AMO is the smaller scale architectural brainchild to starchitect Rem Koolhaas's massive Rotterdam-based architecture firm OMA. AMO often works in parallel with OMA's clients to fertilize architecture with intelligence from this array of disciplines. One of these clients is Prada, who have previously employed the creative agency to research into identity, in-store technology, and new possibilities of content-production in fashion helped generate OMA's architectural designs for new Prada epicenter stores in New York and Los Angeles. Because AMO's familiarity with Prada's brand ethos, they became a valued fit to design the fashion house's Milan set.

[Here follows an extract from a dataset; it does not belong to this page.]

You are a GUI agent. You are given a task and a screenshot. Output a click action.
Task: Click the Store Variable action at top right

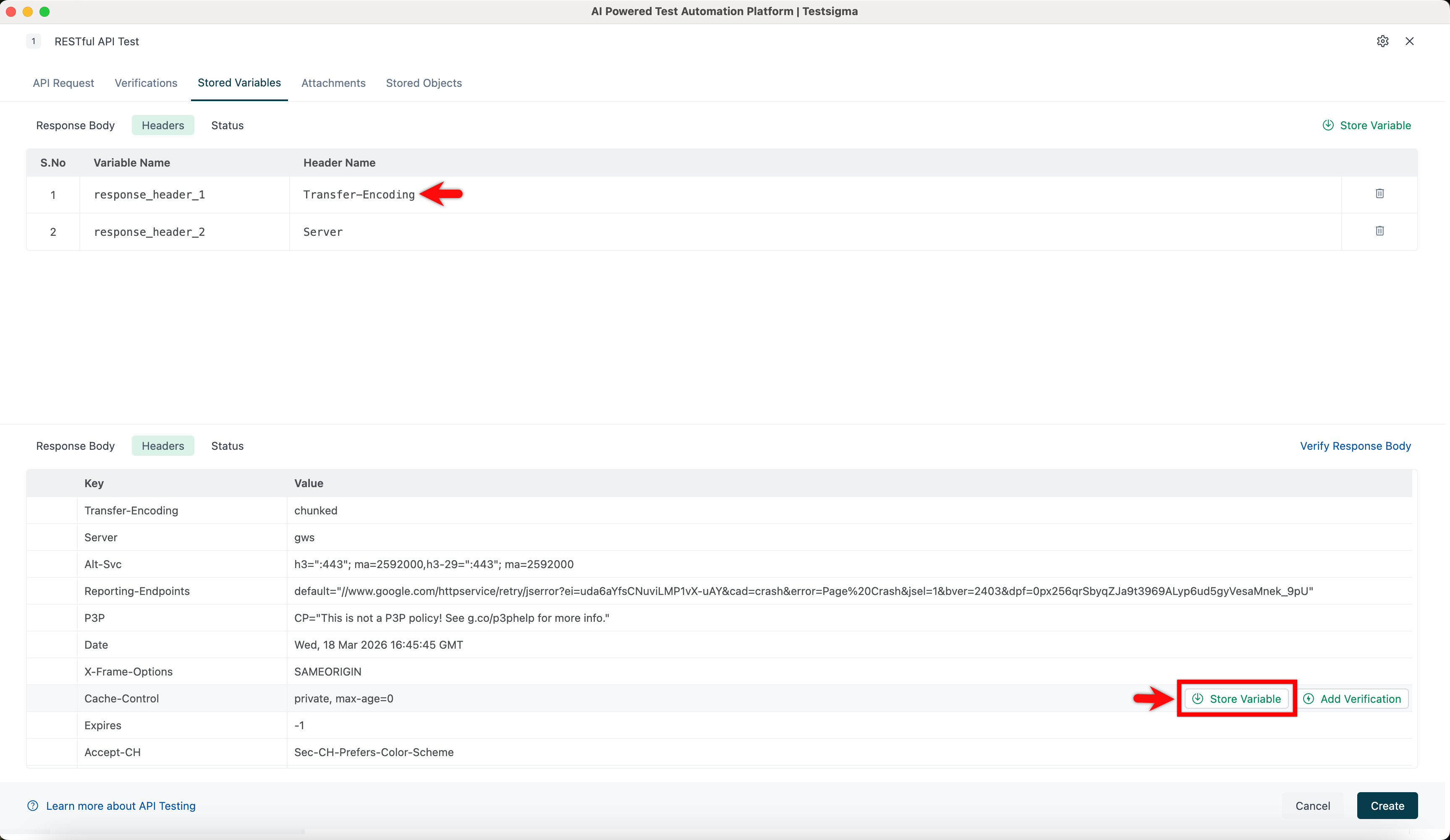pyautogui.click(x=1367, y=125)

Instead of one single stage, AMO created a sequence of spaces that multiplies and fragments the show into a series of intimate moments. The existing rooms were disguised into a classic enfilade of rooms, gradually changing proportions as in an abstract mannerist perspective. The progression through the connected rooms simulates endless repetitions and symmetries, while providing the illusion of an infinite palace. As the models move linearly across the enfilade the audience, divided into small groups, are pushed to close and intimate proximity with the collection. A large space in the end of the enfilade unifies the two parallel rows of doors. The multidimensional excavation of the space is alternatively painted in subtle tones of green and pink. In this disorientating landscape aluminum geometric inserts in the ground mark the sequence of spaces.
Here, color theory, movement and perspective come into play as AMO activate suspense and illusion on one stage.